-- Text under study --
Bacteria Can Keep Their Kin in Check
By Ben Harder
Our intestines contain a metropolis of living, thriving bacteria. About 500 species crowd into the large intestine’s unique ecosystem, for example. Most of them are harmless to us—most of the time. But even these ordinarily benign, or commensal, bacteria may contribute to certain bowel disorders, past research has suggested.
Now, scientists have evidence that the mammalian gut can be fortified to resist the occasional disruptions of resident microbes. To keep bacteria in check, Mary H. Perdue of McMaster University in Hamilton, Ontario, and her colleagues fed laboratory rats a special dietary supplement.
Its key ingredient? Yet more bacteria.
Such beneficial bugs, called probiotics, are the focus of a booming field of medical research. Findings suggest that certain bacterial strains can guard the body against a variety of ills. (For examples, see “Flora Horror,” “Germs That Do a Body Good,” and “Spray Guards Chicks from Infections.”)
In the new study, Perdue’s team used commercially available strains of Lactobacillus helveticus and Lactobacillus rhamnosus that are sold together in powder form. The researchers dissolved the powder in water and made sure the organisms were alive.
Then, for 17 days, the team gave the mixture to some lab rats and sterile drinking water to others. Both groups of animals ate normal lab-rat chow throughout the experiment.
A week into that regimen, the researchers began subjecting the rats to what rodent researchers call water-avoidance stress.
They placed each animal on a small platform in the middle of a small pool. The animals weren’t in danger of drowning, but during each hour-long test they also couldn’t leap to dry land from their island of safety.
“Rodents have a natural aversion to water, and they become very anxious if they can’t escape,” Perdue says. The water-avoidance exercise, she says, “is a purely psychological stressor.”

-- Problems to solve --
[1] Return the passage of the probiotics article that begins at the words "Now, scientists have" and stops after "Yet more bacteria.".
[2] Resume the article on probiotics in rats from the point where it stops.
The lines that come next have nothing to do with this.

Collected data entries
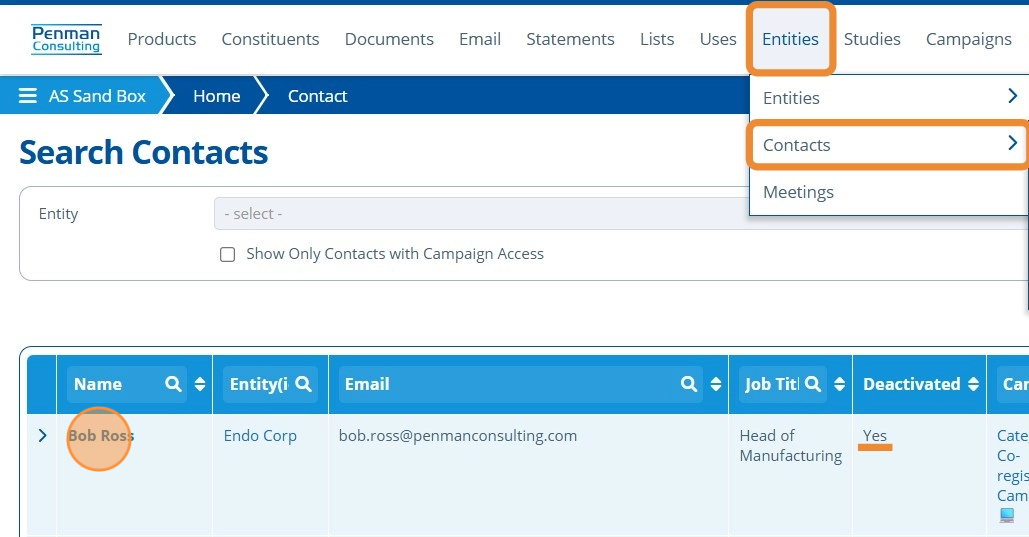The height and width of the screenshot is (537, 1029).
Task: Click the search icon in Email column
Action: pos(689,384)
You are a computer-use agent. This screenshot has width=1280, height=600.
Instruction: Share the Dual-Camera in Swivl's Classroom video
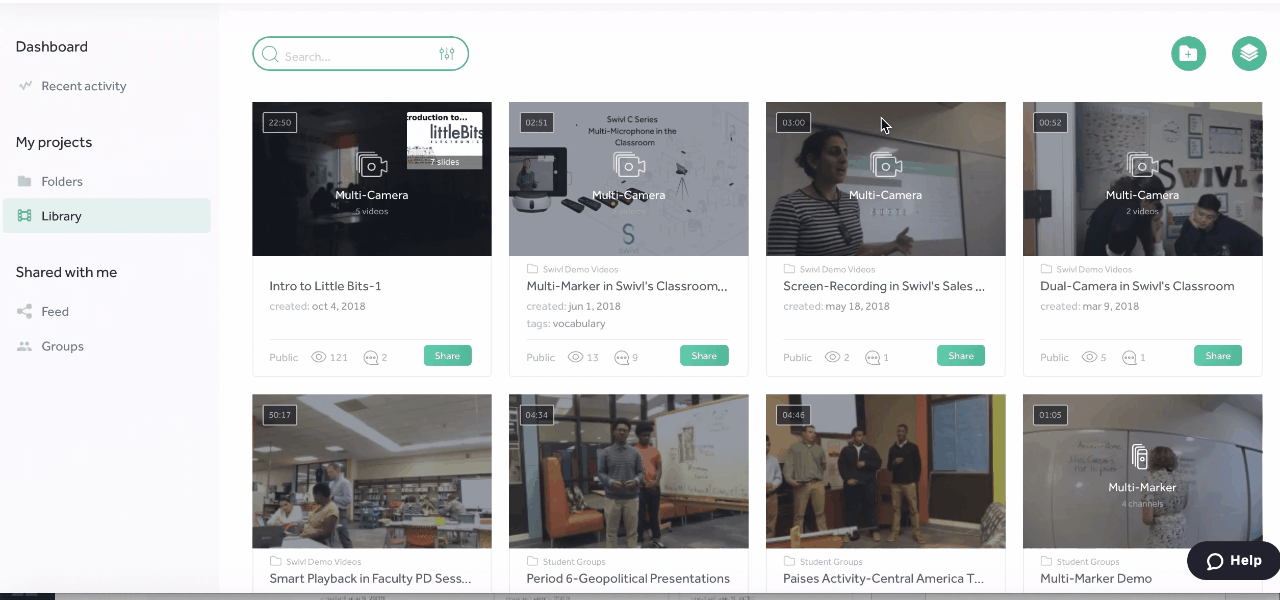point(1217,356)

-- Exercise results --
[1]
Now, scientists have evidence that the mammalian gut can be fortified to resist the occasional disruptions of resident microbes. To keep bacteria in check, Mary H. Perdue of McMaster University in Hamilton, Ontario, and her colleagues fed laboratory rats a special dietary supplement.
Its key ingredient? Yet more bacteria.

[2]
The rats experienced the stressful test each day for the final 10 days of the experiment.
Stress and sickness
Psychological stress can have negative effects on people’s intestinal health. Stress has been linked to irritable bowel syndrome and symptoms of Crohn’s disease. Long-term stress is also associated with relapses of ulcerative colitis, an inflammatory bowel disorder.
Perdue says that stress encourages commensal bacteria to adhere to the intestinal wall and alters the wall’s permeability, making it “leaky.” When bacteria slip out of the gut and reach other tissues, the body may overreact with a damaging inflammatory response.
Perdue’s team designed its study to probe whether probiotics might bolster the gut’s protection against the effects of stress. After giving the rats the probiotic mixture or plain water for 17 days, the researchers inspected the animals’ guts.
In animals that had drunk plain water, about 100 bacteria clung to each square millimeter of the tissue’s inner walls. By comparison, in rats that had received probiotics, two portions of the intestines had 14 and 21 bacteria, on average, per square millimeter, the researchers report in an upcoming Gut.
Rats that hadn’t been subjected to stress had no bacteria adhering to their intestinal walls, the researchers report.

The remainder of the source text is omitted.